Mel Brooks Brise le Silence à 99 Ans : “Rob Reiner a Été Tué par l’Amour qu’il Portait à son Fils Monstrueux”

C’est un homme de 99 ans, le dos courbé sous le poids d’un siècle d’histoire et d’une tragédie trop lourde à porter, qui a décidé de parler. Mel Brooks, la légende vivante de la comédie, celui qui a fait rire le monde entier avec Les Producteurs ou Frankenstein Junior, ne rit plus.
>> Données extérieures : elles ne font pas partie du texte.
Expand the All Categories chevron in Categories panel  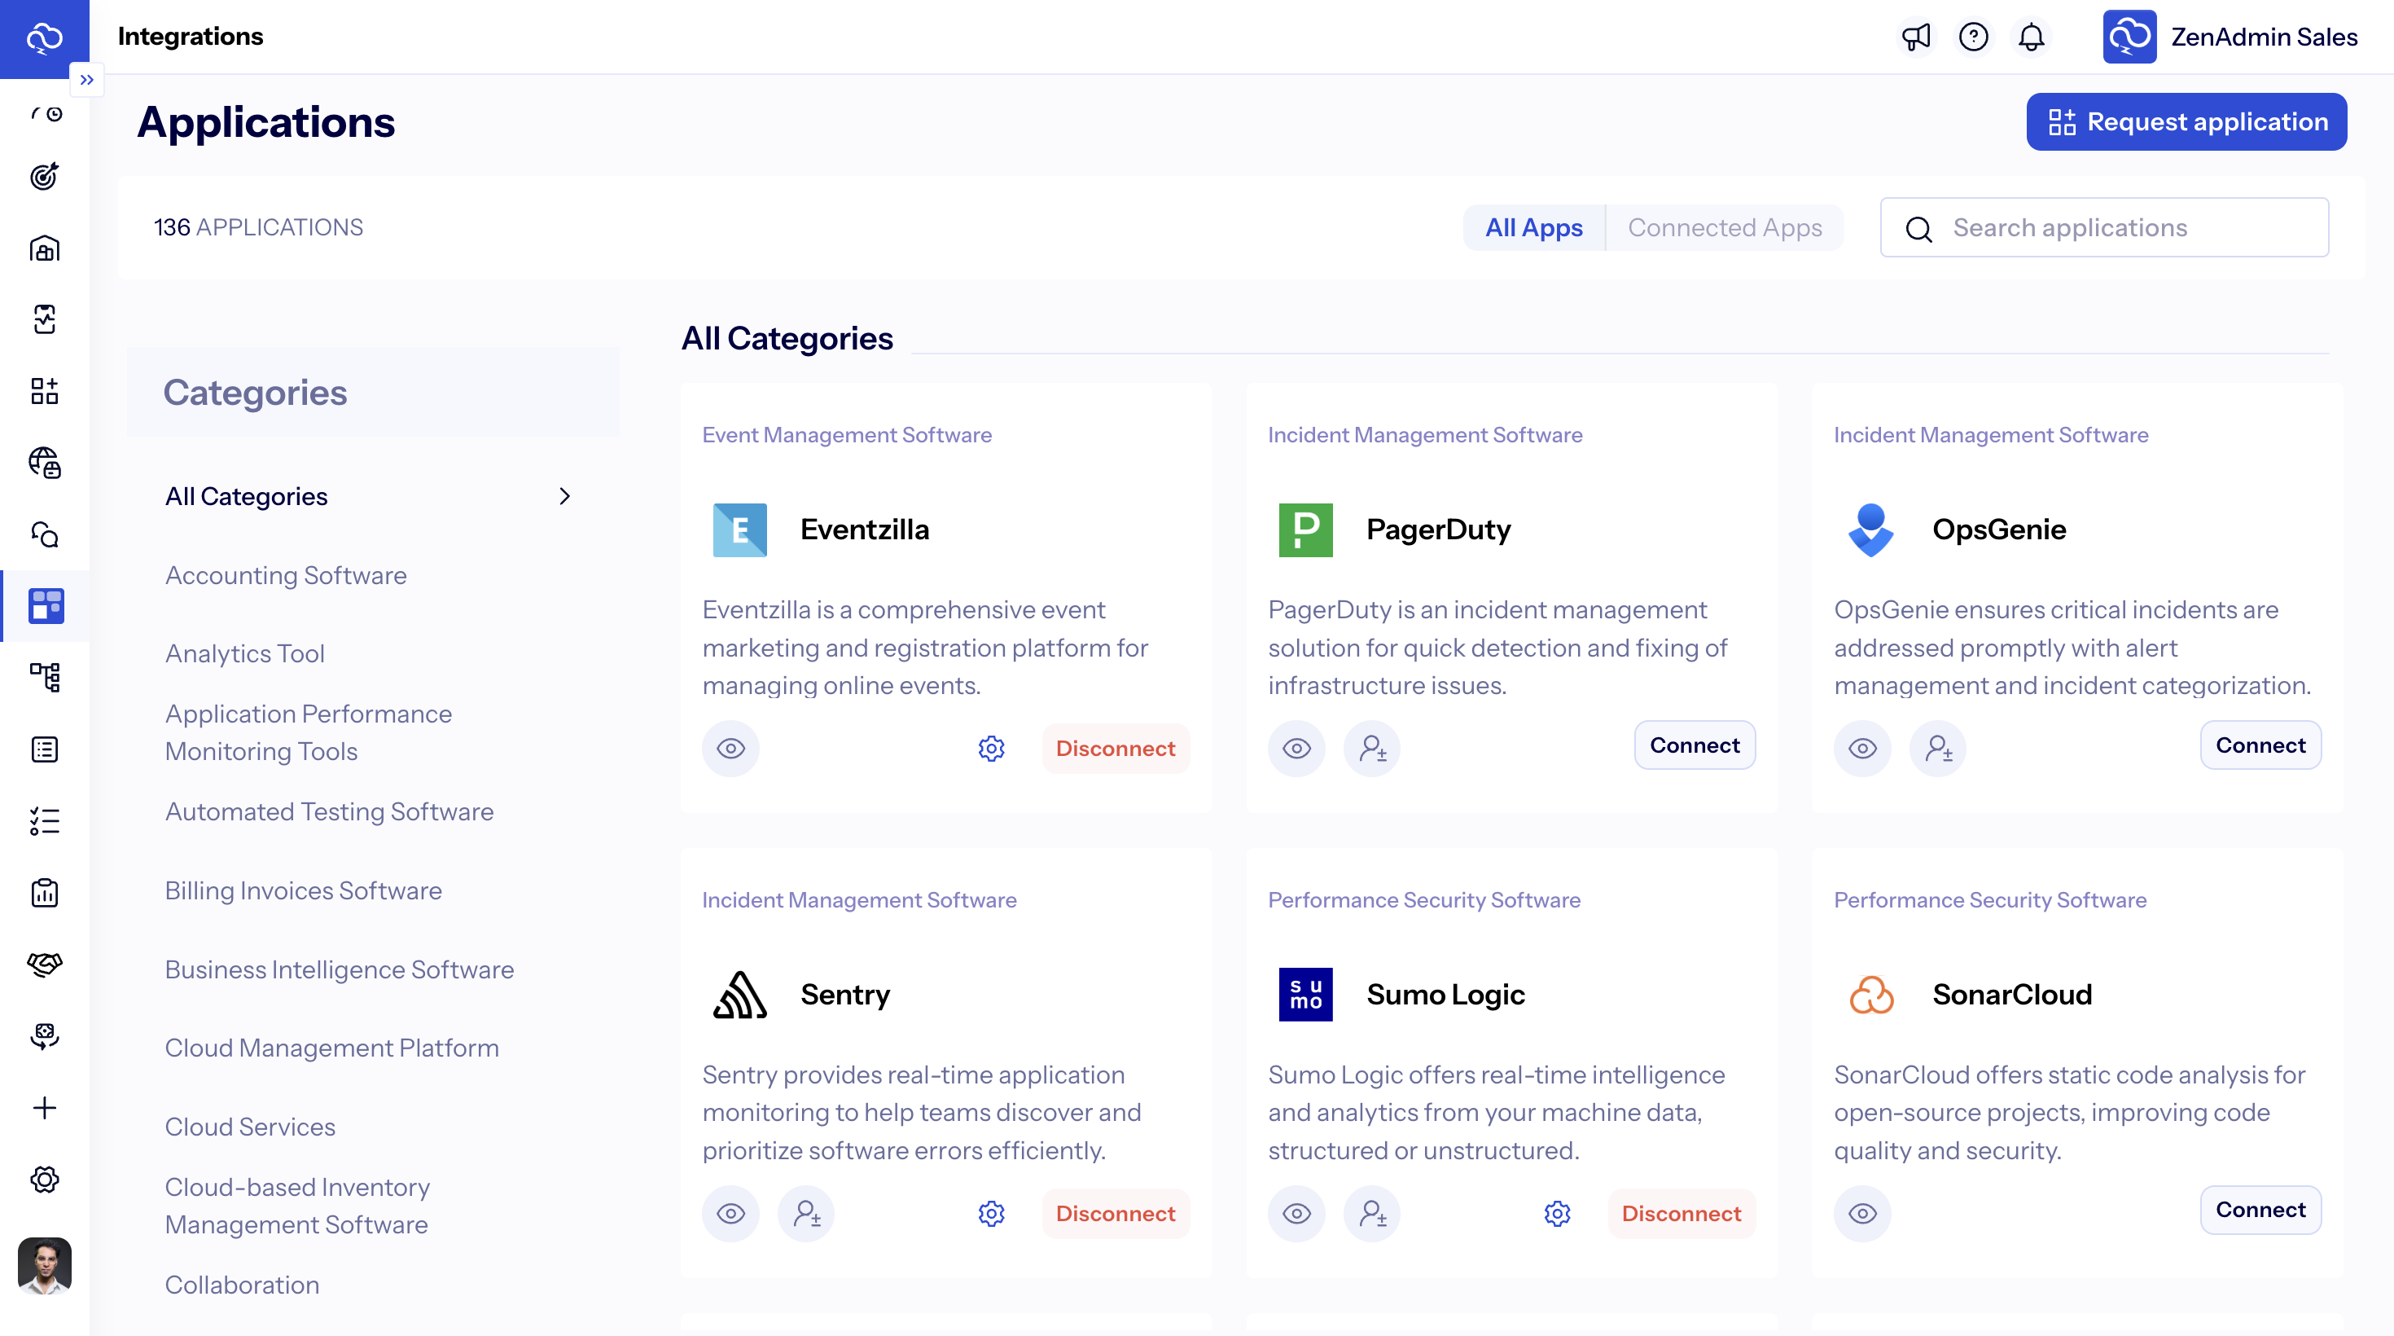coord(565,496)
Enfermé dans le silence depuis le drame qui a secoué Hollywood, il a enfin ouvert les portes de sa maison isolée pour livrer une confession qui glace le sang.
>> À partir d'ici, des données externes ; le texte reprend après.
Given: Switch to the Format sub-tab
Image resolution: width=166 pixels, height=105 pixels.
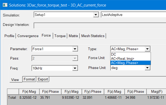Looking at the screenshot, I should coord(29,79).
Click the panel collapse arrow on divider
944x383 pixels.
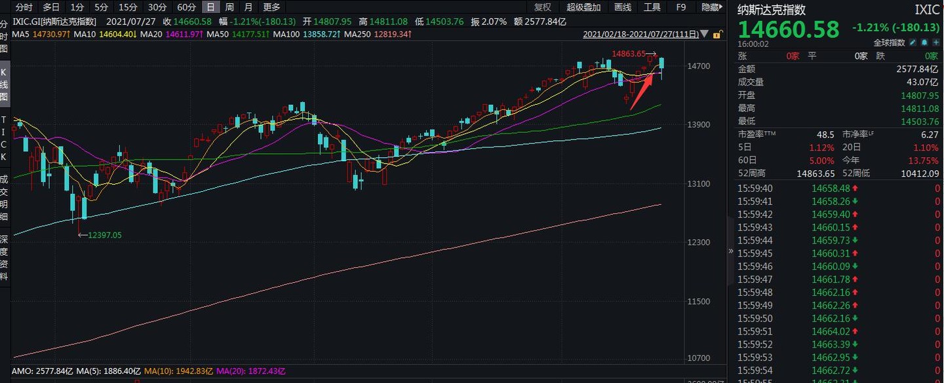coord(731,251)
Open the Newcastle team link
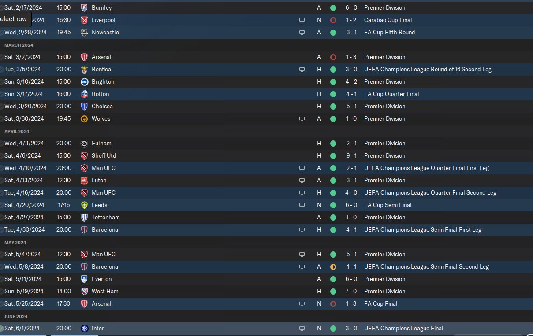Viewport: 533px width, 336px height. 105,33
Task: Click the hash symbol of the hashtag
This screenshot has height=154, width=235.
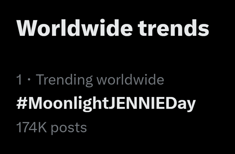Action: click(22, 103)
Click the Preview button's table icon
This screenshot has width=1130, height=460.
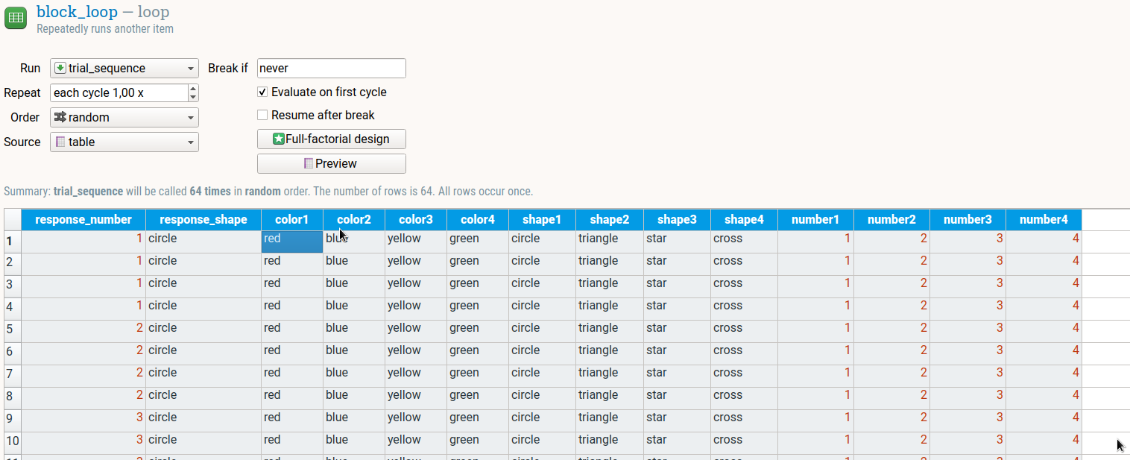(309, 163)
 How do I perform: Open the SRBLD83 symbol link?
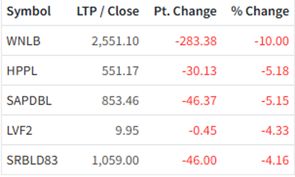click(x=32, y=160)
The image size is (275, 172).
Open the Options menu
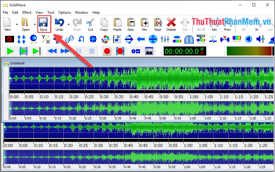point(65,12)

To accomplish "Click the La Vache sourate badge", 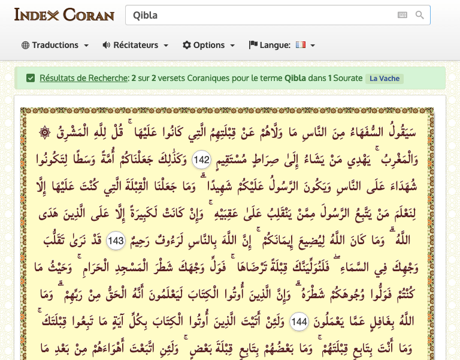I will (x=384, y=79).
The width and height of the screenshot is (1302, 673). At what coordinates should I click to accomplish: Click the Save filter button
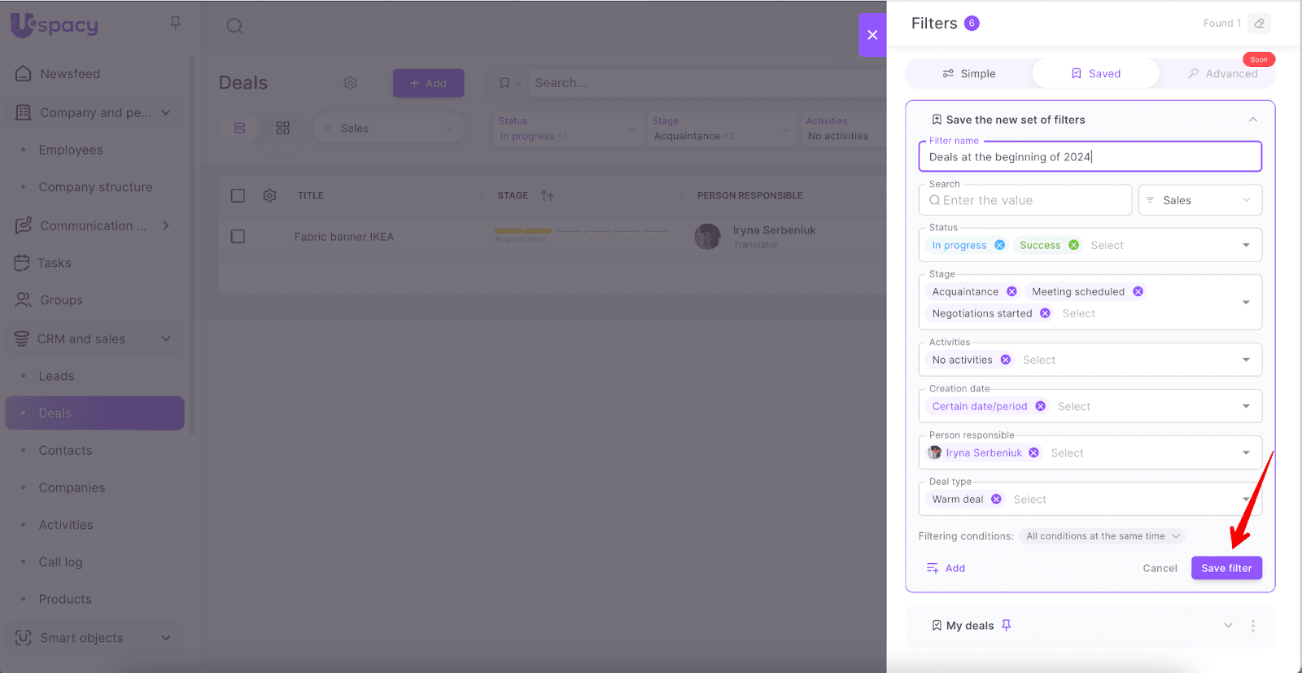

Ce n’est pas un communiqué de presse, c’est un cri de douleur. Le sujet ? La mort brutale de Rob Reiner, son meilleur ami, son “fils” spirituel. Alors que les médias parlent de procès et de rapports de police, Mel Brooks veut rétablir la vérité humaine : Rob Reiner n’est pas seulement une victime, c’est un martyr de l’amour paternel.
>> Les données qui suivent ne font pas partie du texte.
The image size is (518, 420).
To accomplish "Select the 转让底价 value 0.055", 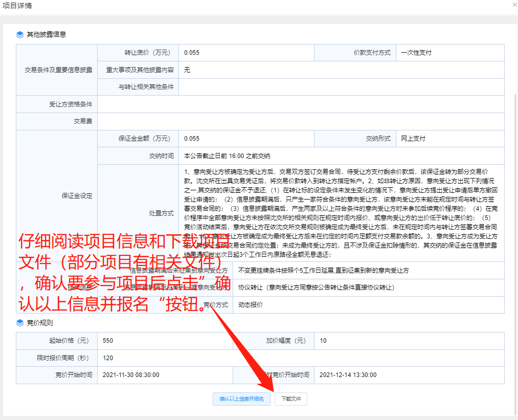I will (x=192, y=53).
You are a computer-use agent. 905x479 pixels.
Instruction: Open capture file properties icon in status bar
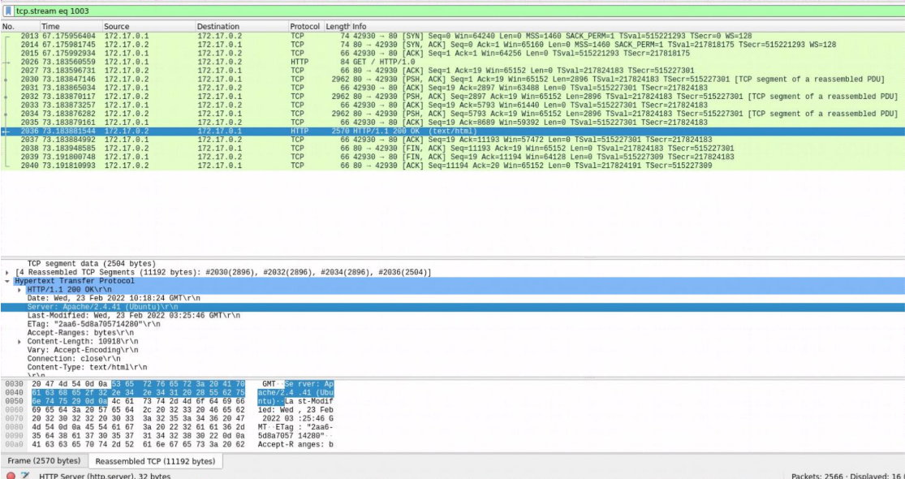(x=25, y=475)
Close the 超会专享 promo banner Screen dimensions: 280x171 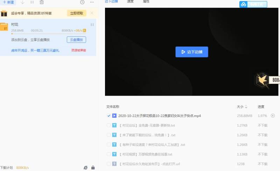coord(92,13)
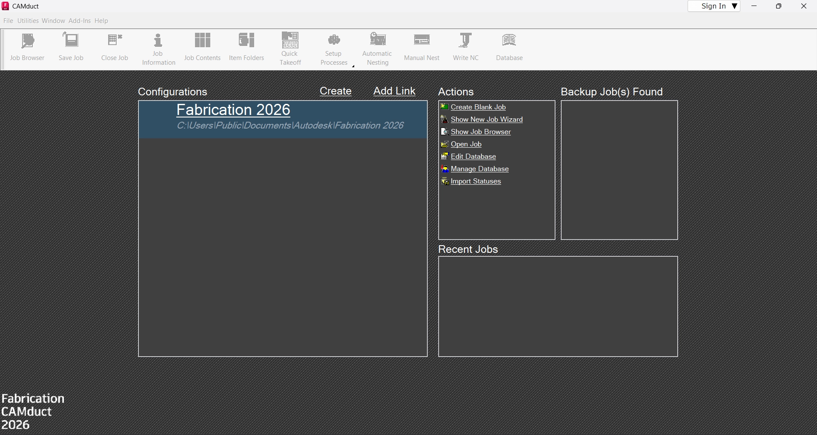Expand the Sign In dropdown

click(734, 6)
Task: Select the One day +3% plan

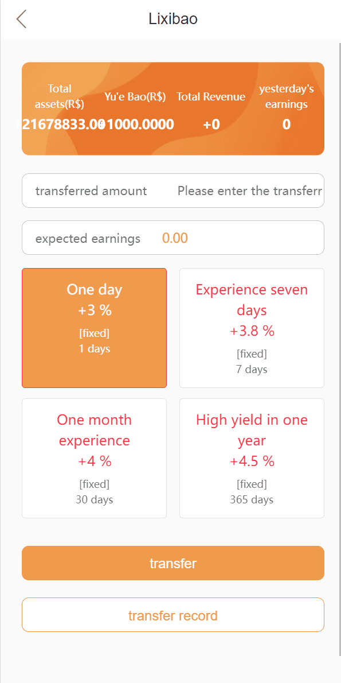Action: point(95,328)
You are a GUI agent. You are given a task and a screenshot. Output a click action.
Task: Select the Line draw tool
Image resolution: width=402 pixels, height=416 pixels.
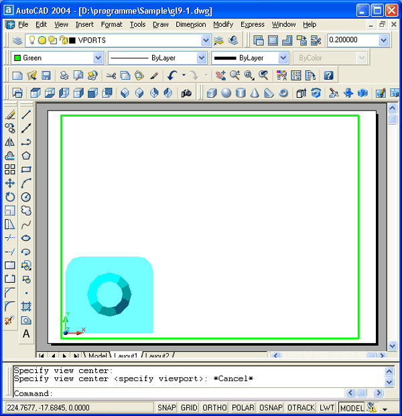(x=26, y=115)
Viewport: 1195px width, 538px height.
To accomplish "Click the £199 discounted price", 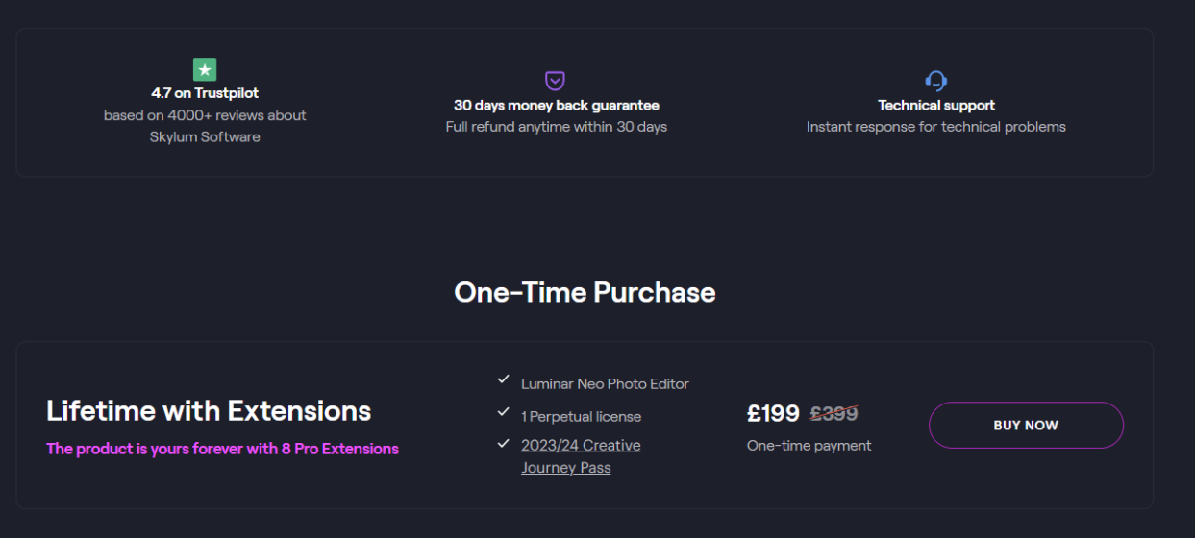I will [x=773, y=413].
Un Drame qui Se Jouait Depuis 10 Ans

Pour Mel Brooks, l’horreur ne date pas de la nuit du meurtre. “Ce n’était pas un accident, et ce n’était pas soudain”, lâche-t-il, les mains tremblantes de rage. Selon lui, la descente aux enfers a duré une décennie. Une décennie durant laquelle Nick Reiner, le fils de Rob, s’est transformé sous les yeux aveugles de ceux qui l’aimaient.

L’icône raconte comment Nick, toxicomane et manipulateur, est devenu un “prédateur” au sein même du foyer familial de Brentwood. Il décrit un Rob Reiner terrorisé, obligé de verrouiller la porte de sa chambre à coucher la nuit. Imaginez cela : l’homme qui a réalisé Princess Bride, symbole de l’amour et de la communication, se barricadant chez lui pour échapper à sa propre chair.

L’Aveuglement Fatal d’un Père

Pourquoi Rob n’a-t-il rien fait ? Pourquoi n’a-t-il pas appelé la police ? La réponse de Mel Brooks est déchirante. “J’ai promis à Michelle que je ne l’abandonnerais pas”, répétait Rob. Il pensait pouvoir “réaliser” la guérison de son fils comme on dirige un film, en mettant les bons éclairages et les bons acteurs.

Mel Brooks dénonce avec une violence inouïe l’entourage professionnel de la famille : ces thérapeutes et consultants payés à prix d’or qui ont minimisé la menace, parlant de “troubles” là où il y avait des pulsions homicides. “Ils ne lui ont pas dit que c’était une condamnation à mort”, rugit Mel. Nick exigeait des millions en “réparations” pour des traumatismes imaginaires, drainant ses parents émotionnellement et financièrement, utilisant leur libéralisme et leur culpabilité comme des armes.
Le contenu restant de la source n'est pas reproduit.